Thanks Sue. I'm waiting to hear back from a trainer I used to go to before we moved house in the hope that he might be prepared to travel! I'm also tempted to do a doggie Reiki course at some stage - a bit of hands on healing to calm him down!!! Worth a try. Good luck with Maisie - at least it's only indoors and I suppose understandable if she's a bit nervous. Perhaps Bess'll give her confidence if she's pretty cool! Certainly Rupert's more chilled - but he does howl if left alone!


----------



## Mogdog (Feb 6, 2011)

Hi Eileen, I'm just bringing back this old thread as I was wondering if you've had any success with Alfie's barking following the visit from a behaviourist?

I've been so busy the last day or two that Maisie's barking hasn't bothered me at all!

Sue x


----------



## Freddies Mum (Nov 20, 2010)

You've maybe (hopefully) got this sorted by now but £750 is extortionate! I use some very good trainers, and they charge £60 for a one-to-one, which includes the initial consultation plus a training plan and ongoing support.
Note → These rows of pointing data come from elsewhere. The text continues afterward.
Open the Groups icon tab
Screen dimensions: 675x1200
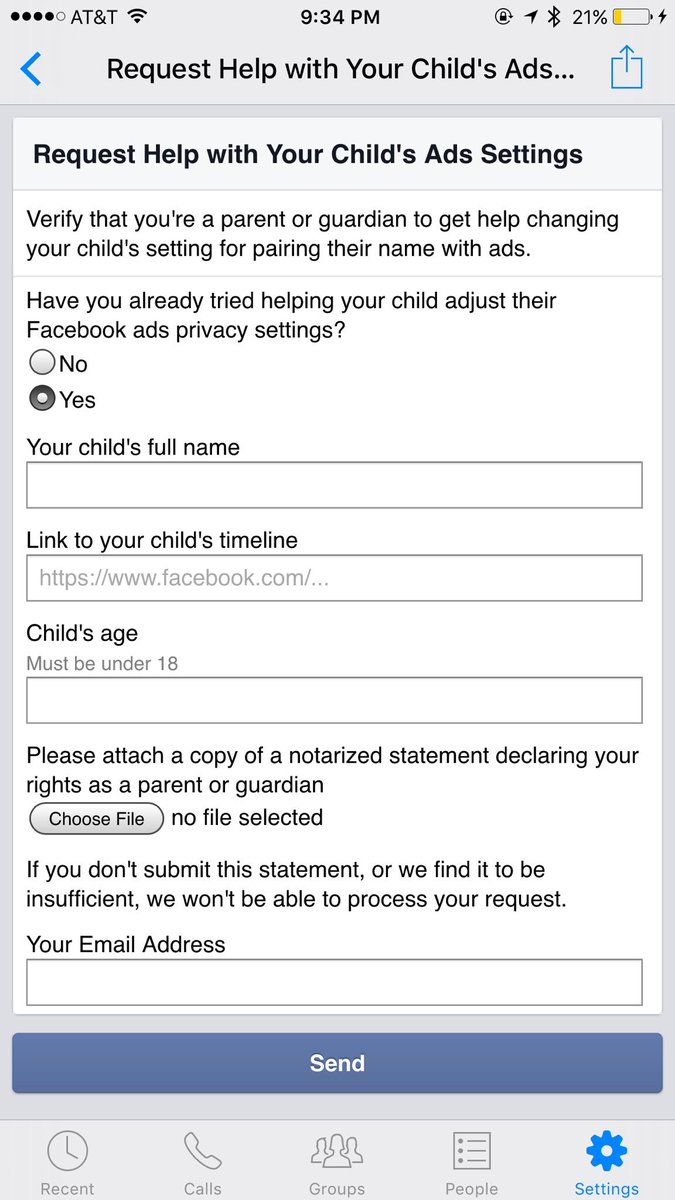tap(337, 1152)
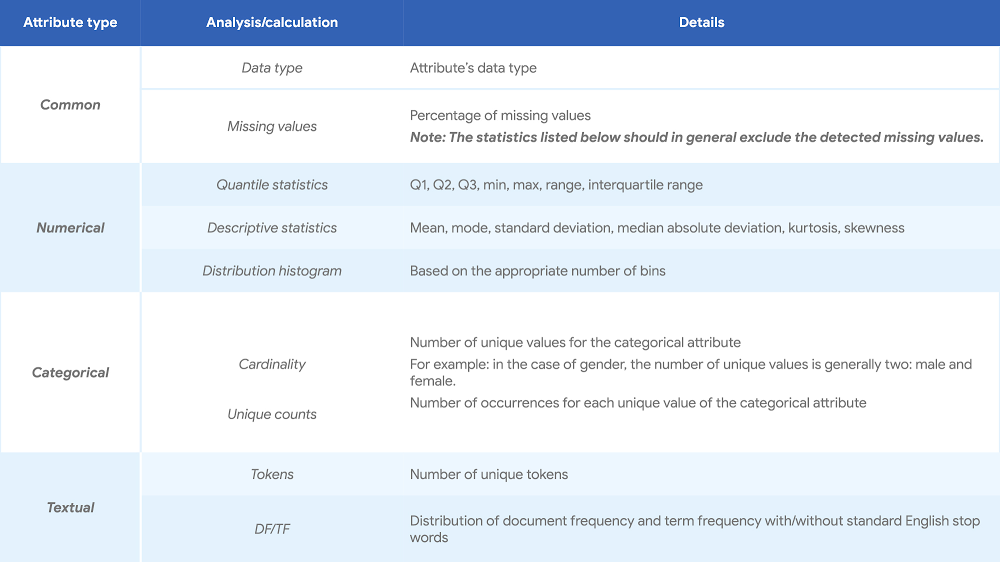Click the Cardinality row label
The image size is (1000, 562).
click(x=272, y=365)
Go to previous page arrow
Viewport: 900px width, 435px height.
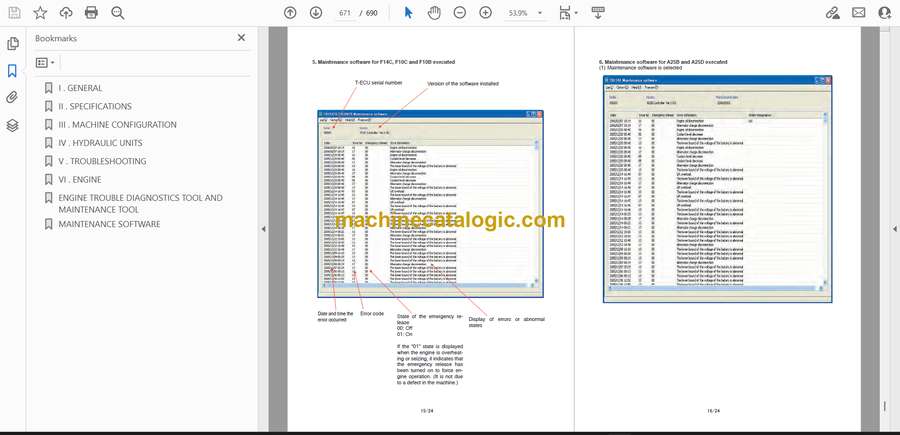(x=290, y=13)
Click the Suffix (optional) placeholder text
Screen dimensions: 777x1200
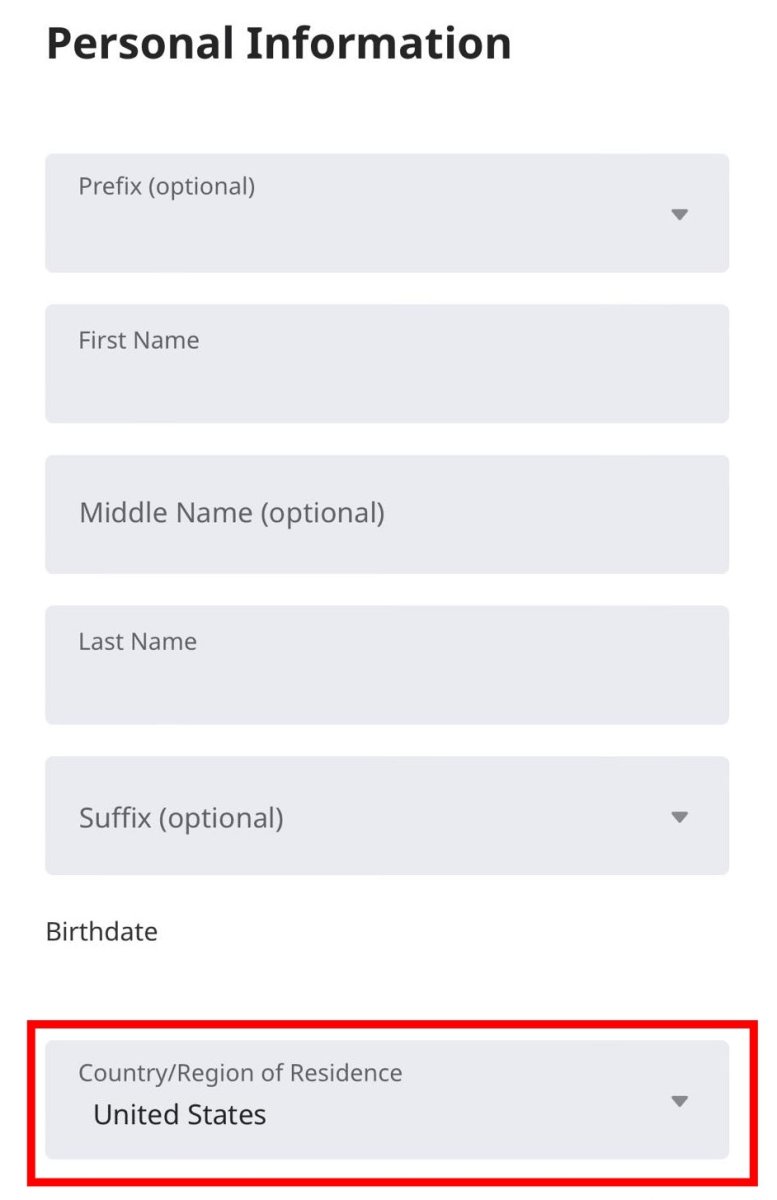click(x=181, y=819)
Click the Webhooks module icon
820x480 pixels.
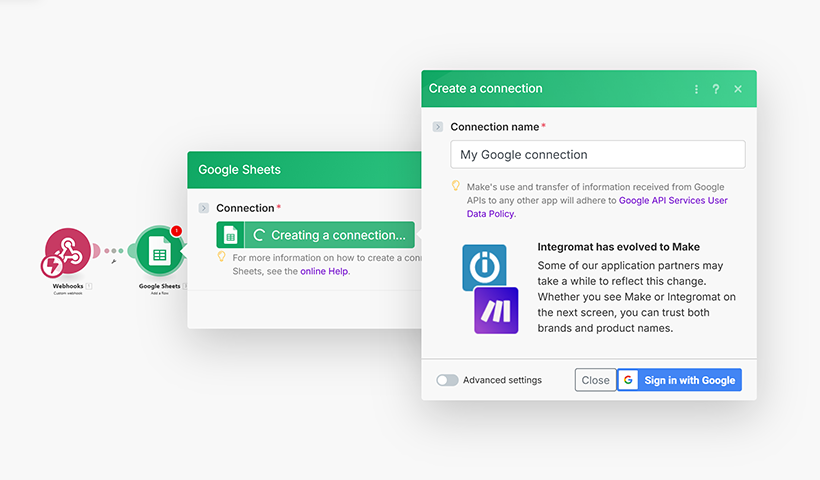pos(66,252)
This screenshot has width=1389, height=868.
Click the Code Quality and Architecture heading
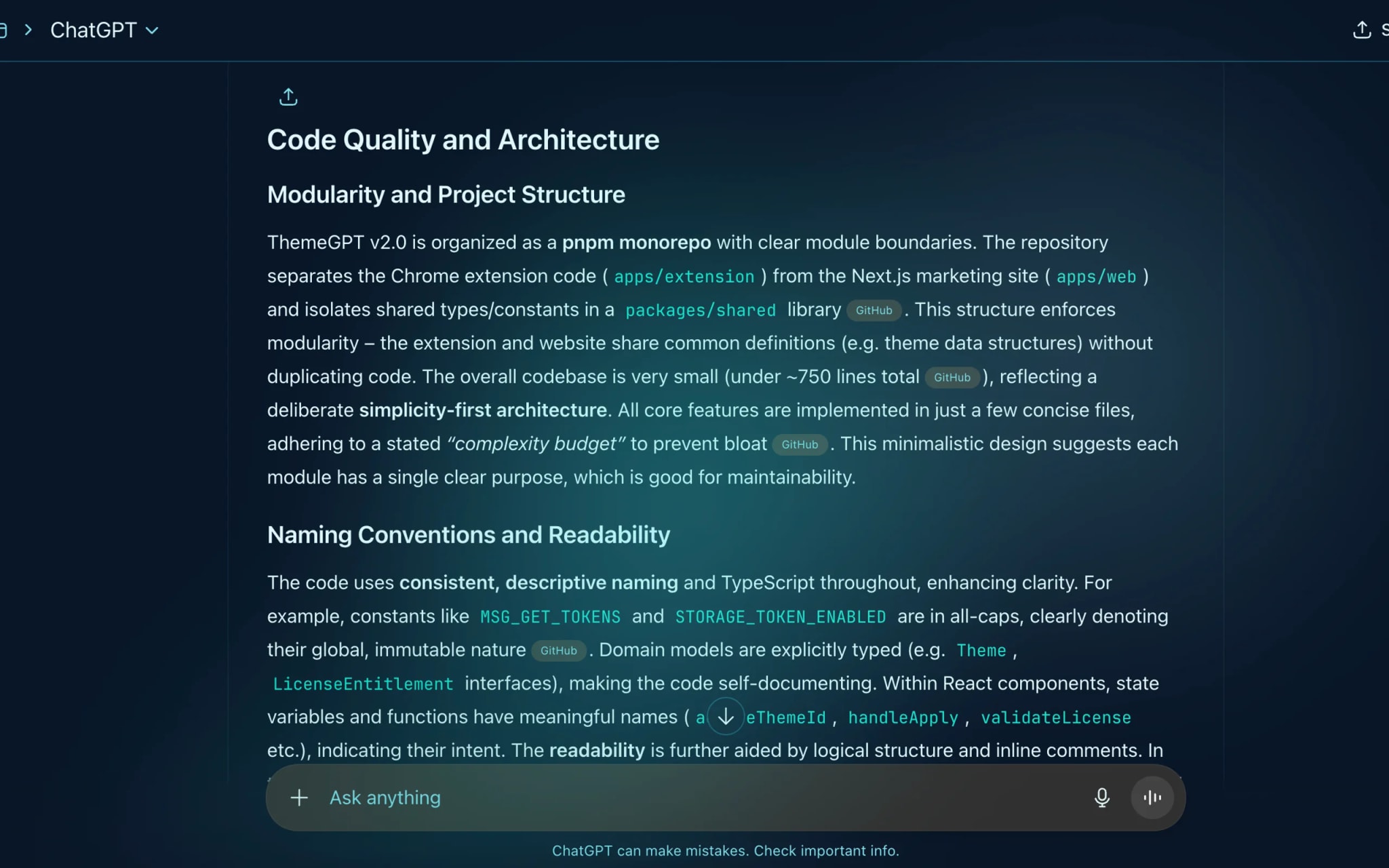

APDT is a really good place to start, but you also need to find someone whos methods you agree with.


----------



## EG1 (May 14, 2011)

Oh Sue, I'm embarrassed to admit I found an excellent behaviourist recommended by my trainer and she spent 4 hours here chatting and giving advice - cost £145 so yes, a huge improvement on the £750 which was just silly!
I ended up with a huge pile of material to go through which I've had to put on the back burner until after Christmas. As with all things doggie there's no quick fix and I need to go back to basics with him. I need to reassure him that I'm coping ok and there's no need for him to stress about scary dogs etc. The go-behind command seems a useful one to develop for situations where he feels threatened.
I promise to post more detail when I've finished wrestling with turkeys etc...


----------



## Guest (Dec 22, 2011)

feel for you nothing worse than a barker , i would be willing to have him here in my home and asess him im sure i could help along with sarah my daughter she is a dog trainer ...free of charge janice


----------



## colpa110 (Jul 5, 2011)

romeo said:


> feel for you nothing worse than a barker , i would be willing to have him here in my home and asess him im sure i could help along with sarah my daughter she is a dog trainer ...free of charge janice


What a kind offer Janice...In your years of experience do you know what is good for itchy dogs? My Betty scratches/paws around her face a lot..fleas ec have been ruled out...


----------



## EG1 (May 14, 2011)

romeo said:


> feel for you nothing worse than a barker , i would be willing to have him here in my home and asess him im sure i could help along with sarah my daughter she is a dog trainer ...free of charge janice


Thanks Janice, that is a kind offer. I think the trouble stems from an unsettled year where we've moved house twice, our elderly dog died - and Alf relied on her quite heavily - oh and he was also neutered during this period as well. Starting agility seemed to trigger the anxious barking. It's definitely fear rather than aggression, so the behaviourist has given me lots of advice to help the anxiety. I'll let you know how I get on.


----------



## ali-s.j. (Jun 6, 2011)

EG1 said:


> I promise to post more detail when I've finished wrestling with turkeys etc...


Is this a seasonal version of mud wrestling? Perhaps we could have another event at the Olympics.....


----------



## Mogdog (Feb 6, 2011)

Thanks Eileen ... best to wait till things have calmed down after Xmas to go through the trainers notes/new training. Good luck with it all. One of my new year resolutions will be to get advice re Maisie's barking as well - which is also anxiety-based.

Two moody/grumpy teenagers and a nervy dog ... happy christmas!!!


----------



## Mogdog (Feb 6, 2011)

Thanks Eileen ... best to wait till things have calmed down after Xmas to go through the trainers notes/new training. Good luck with it all. One of my new year resolutions will be to get advice re Maisie's barking as well - which is also anxiety-based.

Two moody/grumpy teenagers and a nervy dog ... happy christmas!!!

Look forward to hearing about how Alfie gets on.


----------